The university exchange programme Erasmus is barely mentioned in the business sections of newspapers, yet Erasmus has created the first generation of young Europeans. I call it a sexual revolution: a young Catalan man meets a Flemish girl – they fall in love, they get married and they become European, as do their children. The Erasmus idea should be compulsory – not just for students, but also for taxi drivers, plumbers and other workers. By this, I mean they need to spend time in other countries within the European Union; they should integrate…. When I proposed at a meeting of EU mayors the idea of also introducing Erasmus for craftsmen and professionals, a Welsh mayor said: ‘My citizens would never accept this!’ And when I spoke about this a few days ago on English television, I was slapped down by the anchorman, who was worried about the euro crisis, about a supranational Europe and about the technical governments of Papademos in Greece and Monti in Italy who were not ‘elected’, and are therefore ‘undemocratic’….

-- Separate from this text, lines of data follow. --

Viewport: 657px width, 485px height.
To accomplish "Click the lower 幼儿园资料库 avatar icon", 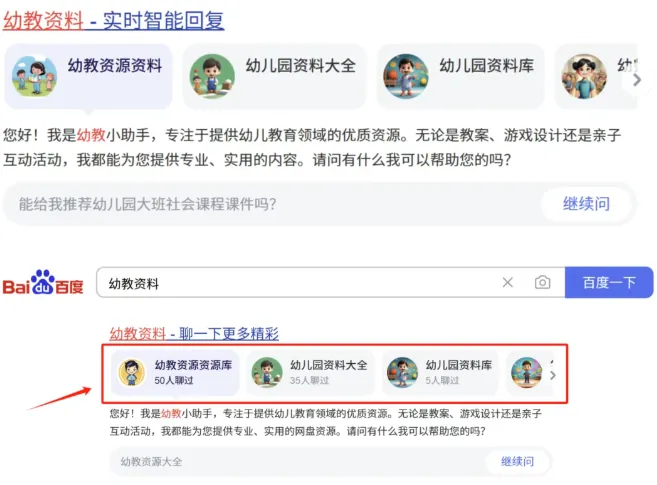I will point(402,372).

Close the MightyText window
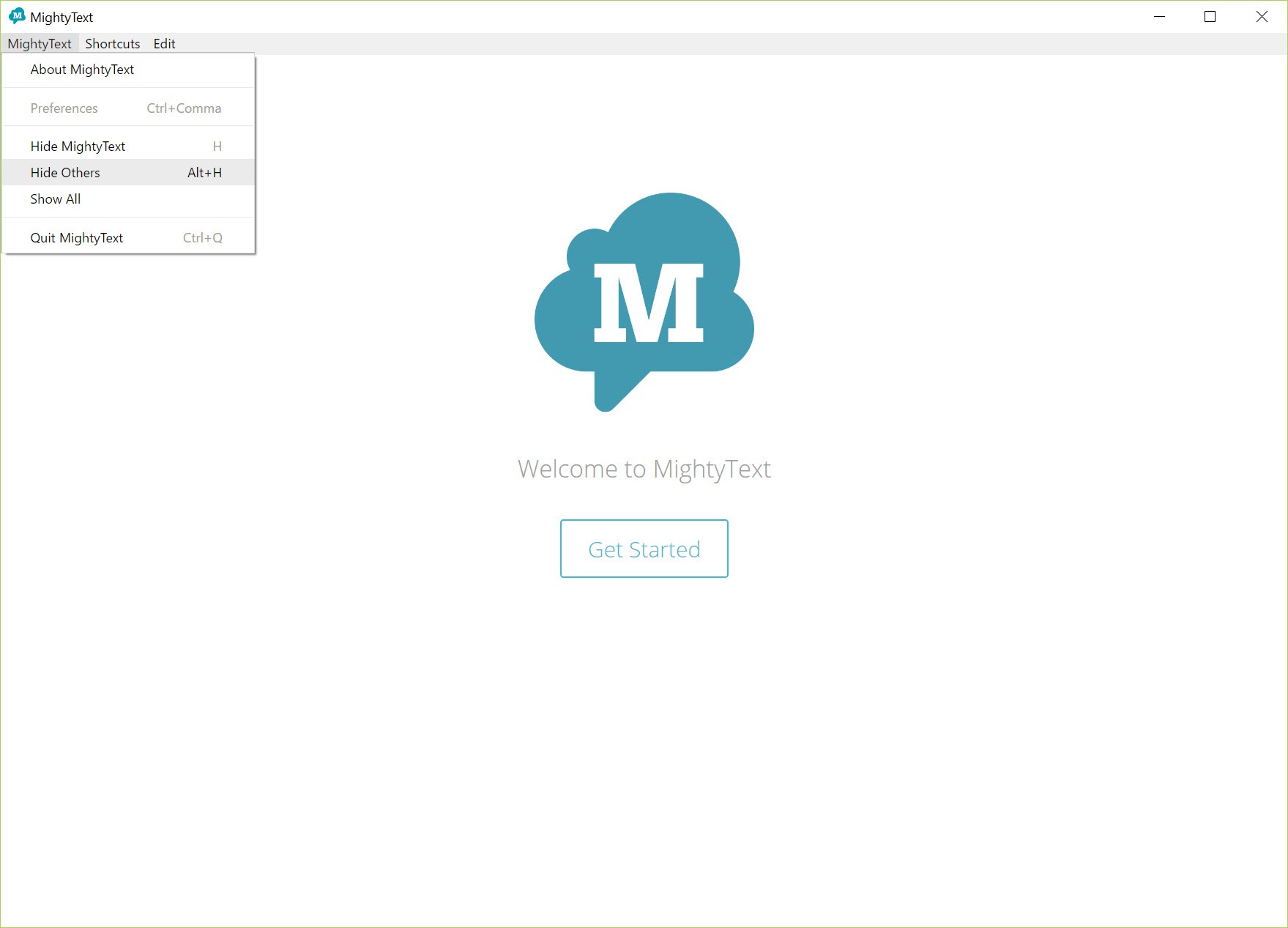point(1261,17)
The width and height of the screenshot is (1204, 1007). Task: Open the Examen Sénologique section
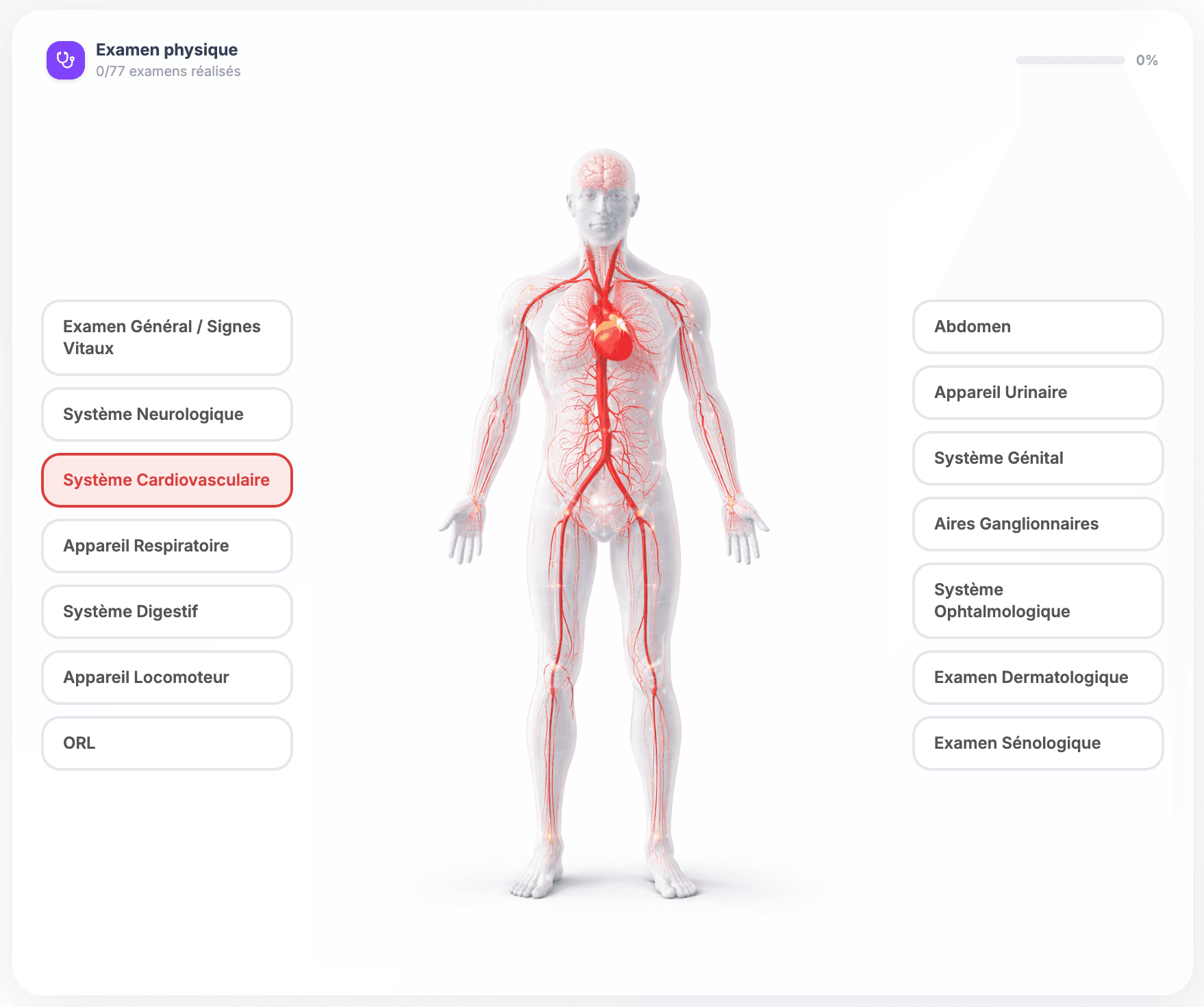(1037, 743)
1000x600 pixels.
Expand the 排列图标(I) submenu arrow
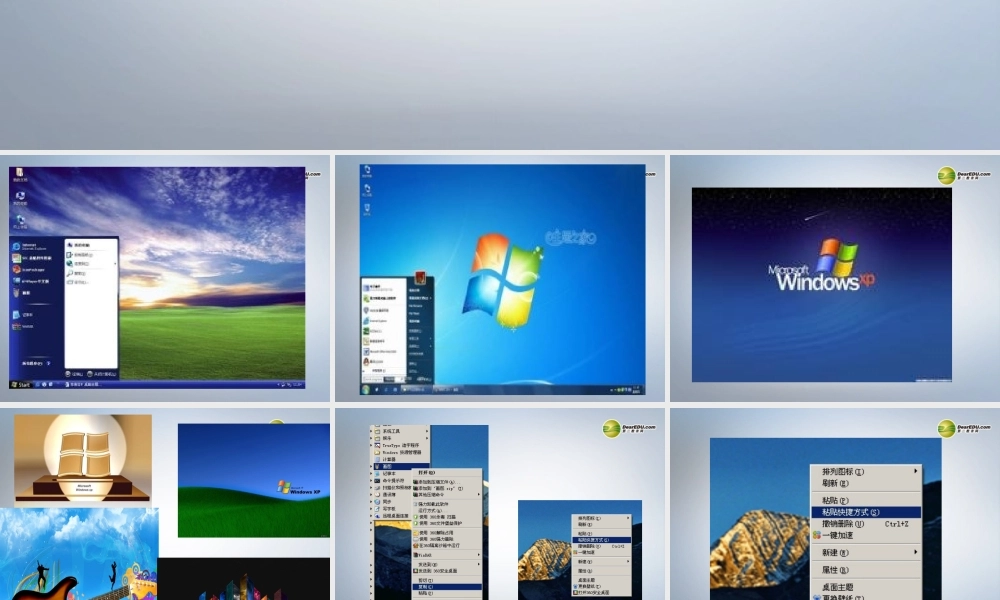[915, 471]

Back when Pope Wojtyla was still alive, there was much discussion on whether they should accept the European constitution and the continent’s Christian roots. Secular people predominated and they did nothing about it. The church protested. There was however a third way, more difficult, but one that would give us strength today.

And that would have been to speak of the constitution of all our roots – the Greek-Roman, the Judaic and the Christian. In our past, we have both Venus and the crucifix, the Bible and Nordic mythology, which we remember with Christmas trees, or with the many festivals of St Lucy, St Nicolas and Santa Claus. Europe is a continent that was able to fuse many identities, and yet not confuse them. That is precisely how I see its future.